Jurybegründung für den Preisträger / Autor

Michail Schischkin: Venushaar
Aus dem Russischen von Andreas Tretner
Roman, Deutsche Verlags-Anstalt 2011

„Mit „Venushaar“ ist Michail Schischkin ein Roman von stupender Komplexität und betörender Vielfalt gelungen. Als Lotse und zentrale Gestalt figuriert der „Dolmetsch“, ein Alter ego des Autors, der für die schweizerische Einwanderungsbehörde arbeitet. Die Geschichten von Gewalt und Vertreibung, die er aus dem Mund tschetschenischer und anderer Gesuchsteller zu hören bekommt, vermischen sich mit eigenen Erinnerungen an die Moskauer Kindheit und mit der Lektüre von Xenophons Kriegsbericht „Anabasis“. In kühner Schnitttechnik werden diesem Erzählstrang zwei weitere hinzugefügt: die autobiographische Reminiszenz des „Dolmetsch“ an seine Liebe zu „Isolde“ und die schmerzliche Trennung von ihr sowie das (fiktive) Tagebuch der russischen Sängerin Isabella Jurjewa, das aus persönlicher Sicht ein Jahrhundert russischer Historie mit Revolution, Bürgerkrieg, Stalinzeit wiedergibt. Die Aufzeichnungen – sie hätten dem „Dolmetsch“ als Material für eine Biographie dienen sollen – zeichnen sich durch Spontaneität und den Gebrauch der Ich-Form aus, was den Stimmenchor des Romans erweitert und auffrischt.

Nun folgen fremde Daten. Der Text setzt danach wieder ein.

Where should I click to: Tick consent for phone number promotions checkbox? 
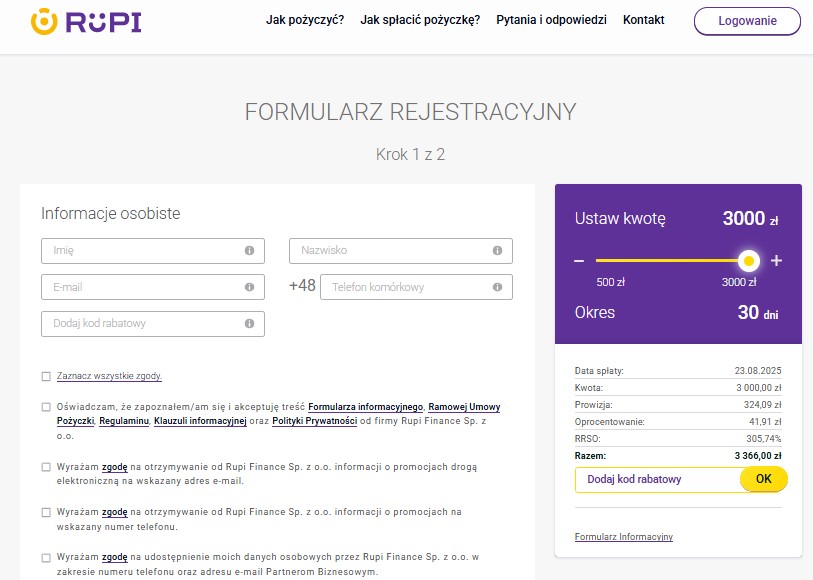coord(46,512)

Zu dieser Vielstimmigkeit gehören auch zahlreiche Anspielungen und (verdeckte) Zitate, was sich in verschiedenen Redeweisen, Sprachgesten und Stilvarianten niederschlägt.

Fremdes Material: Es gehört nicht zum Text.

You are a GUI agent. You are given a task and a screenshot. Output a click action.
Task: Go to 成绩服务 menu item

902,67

„Venushaar“ ist ein Roman über private, gesellschaftliche und politische Verwerfungen, er thematisiert Krieg, Flucht, Exil, er feiert aber auch den Zauber der Liebe und der Erinnerung und steht für die Kraft des Wortes, wie schon das Motto suggeriert: „Denn durch das Wort ward die Welt erschaffen, und durch das Wort werden wir einst auferstehen.“ Schischkin zeigt sich als Sprachkünstler ersten Ranges: nicht nur hat er eine einzigartige Romanform entwickelt, er spielt mit wechselnden Perspektiven und Einstellungen, mit unterschiedlichsten verbalen Registern und Stillagen, er beherrscht poetische, satirische, elegische und sarkastische Tonarten und brilliert mit überraschenden Details. Man liest eine Chronik der Gewalt und eine Liebesgeschichte, ein Künstlertagebuch und ein Verhörprotokoll und bewegt sich zugleich in einem intertextuellen Gewebe, das diesen Roman - über seine herausragende Qualität hinaus - weltliterarisch verortet.“

Berlin, 29. Juni 2011, verliehen durch

Bernd Scherer (für das Haus der Kulturen der Welt ) und
Jan Szlovak (für die Stiftung Elementarteilchen)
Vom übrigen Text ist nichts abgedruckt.